- **ACTIVITY**:
Word for word, return the lines from the top of the listing to the line containing "Privatsphäre und Datenschutz (112, 2043)", both ends included, and no others.

- **MATERIAL SHOWN**:
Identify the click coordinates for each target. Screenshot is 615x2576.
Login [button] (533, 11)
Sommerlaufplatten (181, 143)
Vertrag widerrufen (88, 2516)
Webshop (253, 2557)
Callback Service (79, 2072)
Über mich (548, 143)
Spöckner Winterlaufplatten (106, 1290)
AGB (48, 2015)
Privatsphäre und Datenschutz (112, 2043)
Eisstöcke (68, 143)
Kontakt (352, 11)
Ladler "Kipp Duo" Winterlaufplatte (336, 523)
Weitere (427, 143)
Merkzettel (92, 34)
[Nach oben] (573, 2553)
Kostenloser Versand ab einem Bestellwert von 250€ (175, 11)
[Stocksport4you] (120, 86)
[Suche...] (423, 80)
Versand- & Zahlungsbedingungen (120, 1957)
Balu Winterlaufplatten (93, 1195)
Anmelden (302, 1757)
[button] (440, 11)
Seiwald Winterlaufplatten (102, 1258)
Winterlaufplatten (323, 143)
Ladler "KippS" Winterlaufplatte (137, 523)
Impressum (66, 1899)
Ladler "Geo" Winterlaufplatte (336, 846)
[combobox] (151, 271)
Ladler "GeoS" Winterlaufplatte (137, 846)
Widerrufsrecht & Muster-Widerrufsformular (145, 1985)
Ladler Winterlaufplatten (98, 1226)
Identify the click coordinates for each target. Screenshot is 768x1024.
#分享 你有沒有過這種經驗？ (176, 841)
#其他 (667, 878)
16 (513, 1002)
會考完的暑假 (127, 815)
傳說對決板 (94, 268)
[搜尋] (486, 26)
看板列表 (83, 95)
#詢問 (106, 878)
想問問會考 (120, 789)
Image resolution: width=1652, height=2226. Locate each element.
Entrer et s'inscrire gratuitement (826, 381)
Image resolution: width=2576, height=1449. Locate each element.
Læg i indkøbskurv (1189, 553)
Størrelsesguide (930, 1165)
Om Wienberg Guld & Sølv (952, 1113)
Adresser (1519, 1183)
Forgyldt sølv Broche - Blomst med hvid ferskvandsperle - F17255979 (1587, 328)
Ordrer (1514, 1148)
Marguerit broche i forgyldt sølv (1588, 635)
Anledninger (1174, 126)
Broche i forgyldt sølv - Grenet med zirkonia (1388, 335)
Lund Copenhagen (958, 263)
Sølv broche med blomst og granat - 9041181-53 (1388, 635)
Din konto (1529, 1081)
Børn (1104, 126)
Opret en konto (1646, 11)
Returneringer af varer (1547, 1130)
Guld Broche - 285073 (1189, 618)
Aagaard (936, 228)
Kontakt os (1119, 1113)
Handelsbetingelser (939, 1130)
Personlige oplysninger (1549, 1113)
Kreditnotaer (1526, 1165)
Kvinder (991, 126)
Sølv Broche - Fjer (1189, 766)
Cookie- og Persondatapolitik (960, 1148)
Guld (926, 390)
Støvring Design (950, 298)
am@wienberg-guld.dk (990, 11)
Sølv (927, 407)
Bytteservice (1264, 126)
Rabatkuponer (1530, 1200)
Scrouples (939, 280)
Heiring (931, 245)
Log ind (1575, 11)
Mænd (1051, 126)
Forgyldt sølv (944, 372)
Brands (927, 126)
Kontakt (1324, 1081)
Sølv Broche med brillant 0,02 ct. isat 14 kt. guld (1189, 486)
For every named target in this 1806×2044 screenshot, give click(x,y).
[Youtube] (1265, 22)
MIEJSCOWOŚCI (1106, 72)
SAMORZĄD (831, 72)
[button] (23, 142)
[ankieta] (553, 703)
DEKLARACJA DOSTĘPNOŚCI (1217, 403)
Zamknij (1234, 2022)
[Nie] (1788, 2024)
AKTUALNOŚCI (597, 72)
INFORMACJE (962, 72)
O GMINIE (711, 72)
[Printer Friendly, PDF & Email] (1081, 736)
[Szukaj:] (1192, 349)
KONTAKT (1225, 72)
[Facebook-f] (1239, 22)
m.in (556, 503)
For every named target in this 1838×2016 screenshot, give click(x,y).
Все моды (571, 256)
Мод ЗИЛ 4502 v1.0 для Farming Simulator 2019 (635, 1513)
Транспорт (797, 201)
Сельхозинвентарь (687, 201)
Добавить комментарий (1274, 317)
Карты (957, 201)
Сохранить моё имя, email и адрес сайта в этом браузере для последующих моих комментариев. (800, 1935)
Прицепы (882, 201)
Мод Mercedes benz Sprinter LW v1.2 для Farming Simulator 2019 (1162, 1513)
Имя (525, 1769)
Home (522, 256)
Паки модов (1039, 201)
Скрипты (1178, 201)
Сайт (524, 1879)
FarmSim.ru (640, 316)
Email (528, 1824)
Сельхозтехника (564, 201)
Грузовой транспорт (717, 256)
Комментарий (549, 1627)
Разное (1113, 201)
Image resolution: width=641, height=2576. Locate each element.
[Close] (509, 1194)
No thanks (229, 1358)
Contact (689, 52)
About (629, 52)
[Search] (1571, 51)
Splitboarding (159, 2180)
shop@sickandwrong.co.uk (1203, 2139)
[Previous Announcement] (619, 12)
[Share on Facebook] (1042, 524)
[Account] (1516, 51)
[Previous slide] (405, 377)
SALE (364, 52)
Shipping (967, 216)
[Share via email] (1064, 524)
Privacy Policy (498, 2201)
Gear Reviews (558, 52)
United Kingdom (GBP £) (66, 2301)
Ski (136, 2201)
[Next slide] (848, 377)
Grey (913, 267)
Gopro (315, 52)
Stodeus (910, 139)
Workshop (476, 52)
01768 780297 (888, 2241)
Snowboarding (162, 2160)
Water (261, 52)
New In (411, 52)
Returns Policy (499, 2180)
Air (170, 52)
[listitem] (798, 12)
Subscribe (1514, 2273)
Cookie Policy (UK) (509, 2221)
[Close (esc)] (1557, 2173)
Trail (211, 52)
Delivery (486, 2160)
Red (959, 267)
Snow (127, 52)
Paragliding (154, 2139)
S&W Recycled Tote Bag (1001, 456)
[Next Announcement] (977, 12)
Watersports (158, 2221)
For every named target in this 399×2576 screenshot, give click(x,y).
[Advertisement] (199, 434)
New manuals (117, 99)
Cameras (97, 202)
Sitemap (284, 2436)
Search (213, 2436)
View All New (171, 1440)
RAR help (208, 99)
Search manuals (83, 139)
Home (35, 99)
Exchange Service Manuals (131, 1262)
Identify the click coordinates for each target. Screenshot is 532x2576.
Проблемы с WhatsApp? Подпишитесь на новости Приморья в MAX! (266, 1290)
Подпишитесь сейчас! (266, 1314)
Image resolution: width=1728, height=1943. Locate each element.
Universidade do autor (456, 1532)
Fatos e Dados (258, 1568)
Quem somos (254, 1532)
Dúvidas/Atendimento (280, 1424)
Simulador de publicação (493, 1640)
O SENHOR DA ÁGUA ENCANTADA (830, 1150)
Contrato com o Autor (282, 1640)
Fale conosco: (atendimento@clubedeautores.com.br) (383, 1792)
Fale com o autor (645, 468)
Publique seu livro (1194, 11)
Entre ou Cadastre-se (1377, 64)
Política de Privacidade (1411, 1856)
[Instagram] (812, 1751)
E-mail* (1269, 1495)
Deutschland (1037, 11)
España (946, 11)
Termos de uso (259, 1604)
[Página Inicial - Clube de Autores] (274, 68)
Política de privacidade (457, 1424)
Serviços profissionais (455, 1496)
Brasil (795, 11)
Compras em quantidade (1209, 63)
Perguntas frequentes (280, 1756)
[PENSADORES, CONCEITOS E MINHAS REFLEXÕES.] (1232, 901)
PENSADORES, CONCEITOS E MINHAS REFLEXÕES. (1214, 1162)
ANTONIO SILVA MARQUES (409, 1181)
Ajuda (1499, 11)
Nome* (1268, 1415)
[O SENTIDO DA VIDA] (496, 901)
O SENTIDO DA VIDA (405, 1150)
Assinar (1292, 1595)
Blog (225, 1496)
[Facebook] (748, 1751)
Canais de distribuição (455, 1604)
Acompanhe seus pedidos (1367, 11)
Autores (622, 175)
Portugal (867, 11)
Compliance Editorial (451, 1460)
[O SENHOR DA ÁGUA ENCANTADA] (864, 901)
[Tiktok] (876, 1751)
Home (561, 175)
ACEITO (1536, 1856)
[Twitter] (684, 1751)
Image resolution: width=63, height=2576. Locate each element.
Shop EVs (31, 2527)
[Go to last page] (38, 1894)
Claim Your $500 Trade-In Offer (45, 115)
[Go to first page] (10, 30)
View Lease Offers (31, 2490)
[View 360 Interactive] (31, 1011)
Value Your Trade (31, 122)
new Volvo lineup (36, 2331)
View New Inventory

- **ANSWER BOX**:
Identify the click coordinates for each target. Screenshot is 615x2576.
Login [button] (533, 11)
Sommerlaufplatten (181, 143)
Vertrag widerrufen (88, 2516)
Webshop (253, 2557)
Callback Service (79, 2072)
Über mich (548, 143)
Spöckner Winterlaufplatten (106, 1290)
AGB (48, 2015)
Privatsphäre und Datenschutz (112, 2043)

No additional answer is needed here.